Dice Score [42]: The Dice Score represents an essential metric for performance evaluation of segmentation systems, while it is commonly referred to as the Dice Similarity Coefficient (DSC). This metric calculates the overlap degree between prediction and truth mask segmentation by using a formula that divides the area of shared pixels by the sum of all pixels between the two masks multiplied by two. The Dice Score presents a value between 0 and 1 that describes the extent of segmentation match. The Dice Score evaluation method shows higher overall performance when it achieves a better score because this metric demonstrates strong agreement between prediction outcomes and reference standards. Medical imaging specialists prefer the Dice Score because it successfully detects minimal discrepancies between predicted and actual masks when segmenting tumors or organs.
Accuracy [43]: The general metric Accuracy determines how well the model identifies pixels based on their classification category. The metric determines the relationship between correctly identified image pixels, including background and foreground, versus all pixels present in the image. The effectiveness of accuracy measurement becomes unreliable when datasets have extreme class distribution, including the background and the desired object. Such situations yield maximum accuracy through defaulting to the most common class outcome even when minority class segmentation is incorrect.
Sensitivity and Specificity [44]: Sensitivity (also known as recall or true positive rate), together with Specificity (also known as true negative rate), serve as essential metrics, especially for medical applications. Model sensitivity describes how well the system detects positive instances like medical image disease regions by dividing true positives by their sum with true positives and false negatives. The detection of all positive cases requires few false negatives when the sensitivity is high in medical diagnostic scenarios. The model’s ability to correctly identify negative cases, such as healthy medical regions, determines Specificity.

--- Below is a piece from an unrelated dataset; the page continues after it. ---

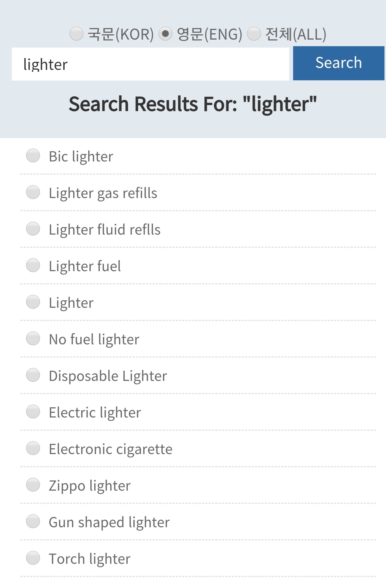Select the No fuel lighter option

(x=33, y=339)
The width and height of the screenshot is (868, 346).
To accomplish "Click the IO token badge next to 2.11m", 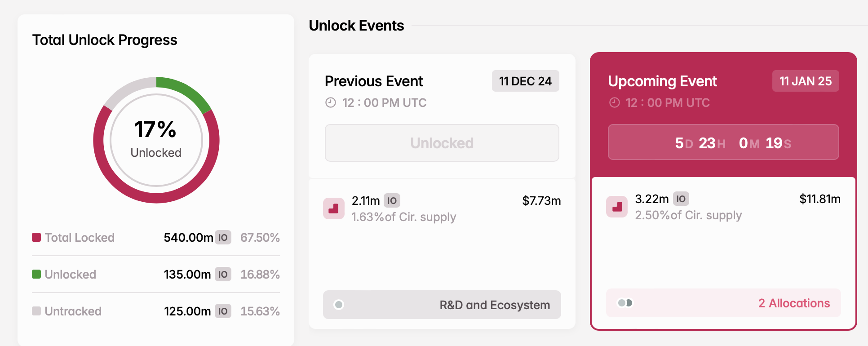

It specifies the ratio of true negatives to the total number of actual negatives, which is all negative instances in the data. A model-specific output guarantees that it accurately separates normal from affected areas. In the medical domain, combining high sensitivity with specificity is crucial since it allows the model to perform efficient detection of positive cases as well as minimize false positives, which might lead to some useless treatment or other diagnostic measurements.
4.4. Baseline Results
For early comparison, the performance simulations are computed by analyzing a controlled baseline to isolate the effect of the Improved Group–Shuffle Module (IGSM) by first performing analysis on a variety of symmetric encoder–decoder versions recurrently constructed using our architecture, all trained under the same circumstances. These baselines have the same core symmetric form, yet they vary in terms of internal feature processing mechanisms. Table 2 shows a comparative performance study of these in-house designed models, which is an internal ablation study before external benchmarking.
The Baseline (Standard Convolution) model uses an otherwise convolutional symmetric encoder–decoder, with no special or grouping mechanisms, and demonstrated a Mean IoU of 0.7241 and a Dice Score of 0.9383. The addition of isolated modules—Channel or Spatial—produced moderate improvements on some measures, but often at the expense of others, including Specificity in the Channel measure. A better balance was gained when both were integrated into a Dual baseline with a Mean IoU of 0.7468, as indicated in Figure 6.
It is important to note that we added our Improved Group–Shuffle Module (IGSM) into the identical symmetric backbone, and this led to the best performance in all aspects. This suggested configuration of Baseline + IGSM obtained a Mean IoU of 0.7735 and a Dice Score of 0.9665, which showed clear and significant improvements over scenarios. This ablation ascertains that the mechanism of the IGSM of grouped feature transformation and cross-group shuffling is better at increasing feature diversity and discriminative ability in lung nodule segmentation than traditional mechanisms. These low-level comparisons confirm that the IGSM added to the performance of our entire model prior to external benchmarking with set architectures.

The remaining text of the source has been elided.